The highlight of the Dr Foster Guide is that it praises best practice, something the CQC would do well to learn. A year ago, the Eye highlighted how staff at Wrightington, Wigan and Leigh NHS Trust managed to turn around a very high mortality rate by cutting out extraneous bureaucratic targets and focusing on patient safety. This year, Mid Staffordshire is managing the same dramatic improvement and Trafford Healthcare NHS Trust won ‘Medium Trust of the Year’ by doing a succession of obvious things well: Bringing back matrons to audit, inspire and observe individual wards, fostering healthy competition between wards, rigorous hand hygiene, ward-employed cleaners, putting clinicians in charge of clinical services, having an early warning system to detect patients who are deteriorating rapidly and a critical care outreach team to sort them out quickly.

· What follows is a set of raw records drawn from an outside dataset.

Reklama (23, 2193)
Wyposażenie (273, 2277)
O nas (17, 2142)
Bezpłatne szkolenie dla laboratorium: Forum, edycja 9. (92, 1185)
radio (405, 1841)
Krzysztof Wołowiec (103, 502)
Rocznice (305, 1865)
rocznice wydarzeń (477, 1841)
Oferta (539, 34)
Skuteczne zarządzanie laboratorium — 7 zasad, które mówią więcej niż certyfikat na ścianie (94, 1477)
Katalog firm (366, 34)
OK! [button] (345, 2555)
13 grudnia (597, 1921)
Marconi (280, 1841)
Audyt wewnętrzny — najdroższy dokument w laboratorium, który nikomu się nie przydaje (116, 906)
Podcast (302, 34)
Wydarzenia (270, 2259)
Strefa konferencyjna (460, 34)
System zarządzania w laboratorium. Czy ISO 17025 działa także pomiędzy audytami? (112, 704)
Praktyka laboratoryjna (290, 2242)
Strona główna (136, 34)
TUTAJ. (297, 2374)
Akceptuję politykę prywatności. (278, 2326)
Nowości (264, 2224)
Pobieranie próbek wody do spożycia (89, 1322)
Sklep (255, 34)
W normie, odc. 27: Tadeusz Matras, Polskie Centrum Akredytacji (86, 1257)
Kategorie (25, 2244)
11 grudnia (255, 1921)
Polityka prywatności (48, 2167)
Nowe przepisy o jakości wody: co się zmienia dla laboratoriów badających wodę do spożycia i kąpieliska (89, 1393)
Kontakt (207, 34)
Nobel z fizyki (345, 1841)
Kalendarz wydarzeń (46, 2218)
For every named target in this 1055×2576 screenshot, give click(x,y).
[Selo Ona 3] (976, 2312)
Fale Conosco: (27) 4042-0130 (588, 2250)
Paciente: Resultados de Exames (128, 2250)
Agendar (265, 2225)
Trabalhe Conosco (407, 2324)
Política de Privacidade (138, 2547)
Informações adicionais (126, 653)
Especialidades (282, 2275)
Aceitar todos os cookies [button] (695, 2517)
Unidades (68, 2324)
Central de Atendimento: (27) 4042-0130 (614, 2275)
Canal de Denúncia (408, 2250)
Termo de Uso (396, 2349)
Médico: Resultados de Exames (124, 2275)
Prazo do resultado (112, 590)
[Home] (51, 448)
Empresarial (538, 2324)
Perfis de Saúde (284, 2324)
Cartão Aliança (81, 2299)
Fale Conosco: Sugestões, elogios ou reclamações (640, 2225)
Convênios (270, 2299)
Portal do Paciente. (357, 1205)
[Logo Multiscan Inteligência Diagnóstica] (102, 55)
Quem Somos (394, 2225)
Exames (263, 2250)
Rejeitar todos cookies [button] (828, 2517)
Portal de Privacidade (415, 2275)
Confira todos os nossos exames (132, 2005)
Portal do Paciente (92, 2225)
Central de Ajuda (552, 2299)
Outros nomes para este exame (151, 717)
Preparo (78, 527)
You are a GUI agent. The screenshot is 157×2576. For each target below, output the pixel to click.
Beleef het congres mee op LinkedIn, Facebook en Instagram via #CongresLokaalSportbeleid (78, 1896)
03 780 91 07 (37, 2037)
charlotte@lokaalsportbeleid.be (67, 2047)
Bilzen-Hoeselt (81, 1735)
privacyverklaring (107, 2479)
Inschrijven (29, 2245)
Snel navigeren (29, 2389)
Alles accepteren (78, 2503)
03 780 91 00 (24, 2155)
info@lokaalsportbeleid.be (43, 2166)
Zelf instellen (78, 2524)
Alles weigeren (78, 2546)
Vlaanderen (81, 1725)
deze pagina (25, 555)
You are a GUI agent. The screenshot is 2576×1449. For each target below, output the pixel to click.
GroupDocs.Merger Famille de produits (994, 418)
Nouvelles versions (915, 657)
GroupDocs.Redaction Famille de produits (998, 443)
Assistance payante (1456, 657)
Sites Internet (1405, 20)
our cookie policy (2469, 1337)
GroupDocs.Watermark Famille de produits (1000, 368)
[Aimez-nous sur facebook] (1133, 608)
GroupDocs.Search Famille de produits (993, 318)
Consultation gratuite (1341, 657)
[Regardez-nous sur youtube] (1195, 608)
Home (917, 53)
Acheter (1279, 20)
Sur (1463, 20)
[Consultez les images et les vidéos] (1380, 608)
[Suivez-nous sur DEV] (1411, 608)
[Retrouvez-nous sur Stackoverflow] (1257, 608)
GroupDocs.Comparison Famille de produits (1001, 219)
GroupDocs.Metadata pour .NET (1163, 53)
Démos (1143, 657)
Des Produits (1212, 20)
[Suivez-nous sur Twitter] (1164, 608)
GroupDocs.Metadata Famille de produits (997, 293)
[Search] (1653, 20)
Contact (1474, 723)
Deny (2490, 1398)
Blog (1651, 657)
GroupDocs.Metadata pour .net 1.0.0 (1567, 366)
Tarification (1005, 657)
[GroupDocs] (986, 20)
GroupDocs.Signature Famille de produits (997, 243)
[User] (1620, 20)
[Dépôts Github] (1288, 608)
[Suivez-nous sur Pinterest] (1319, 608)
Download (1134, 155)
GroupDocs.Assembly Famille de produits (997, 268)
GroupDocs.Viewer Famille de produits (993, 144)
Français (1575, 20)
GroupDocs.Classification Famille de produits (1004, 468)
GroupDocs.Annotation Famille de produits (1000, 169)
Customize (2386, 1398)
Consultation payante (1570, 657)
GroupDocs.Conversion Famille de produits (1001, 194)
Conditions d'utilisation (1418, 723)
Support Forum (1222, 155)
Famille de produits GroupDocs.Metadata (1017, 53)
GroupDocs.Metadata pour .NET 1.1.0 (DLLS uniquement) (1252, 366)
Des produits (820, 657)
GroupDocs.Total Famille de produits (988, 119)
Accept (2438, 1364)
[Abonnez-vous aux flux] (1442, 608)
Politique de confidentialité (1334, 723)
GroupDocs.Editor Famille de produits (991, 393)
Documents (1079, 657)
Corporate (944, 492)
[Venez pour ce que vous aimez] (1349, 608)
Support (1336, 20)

And they also share information and best practice with neighbouring trusts.

 

Anyone can massage a paper assessment, but it’s much harder to hide blood under the mattress.  However, it’s often patients and relatives who spot it first, and the one factor missing form health regulation is the use of their experience to spot unsafe care quickly. In every health scandal the Eye has exposed, the red flag was raised by those on the receiving end long before the NHS saw fit to act. We have the technology to collect and analyse feedback from the frontline but not quite the willpower to use it. Patients and relatives are fobbed off, whistleblowers are still being shot on sight. What the NHS needs above all is a culture that encourages speaking up and a system to enable it, so that anyone at the sharp end can raise a concern and know that it will be acted on. The NHS is the only health system in the world attempting comparative scrutiny in such detail, and NHS Choices has made some progress in publishing patient feedback. But there’s a way to go before people feel safe to speak up without harming their care or career.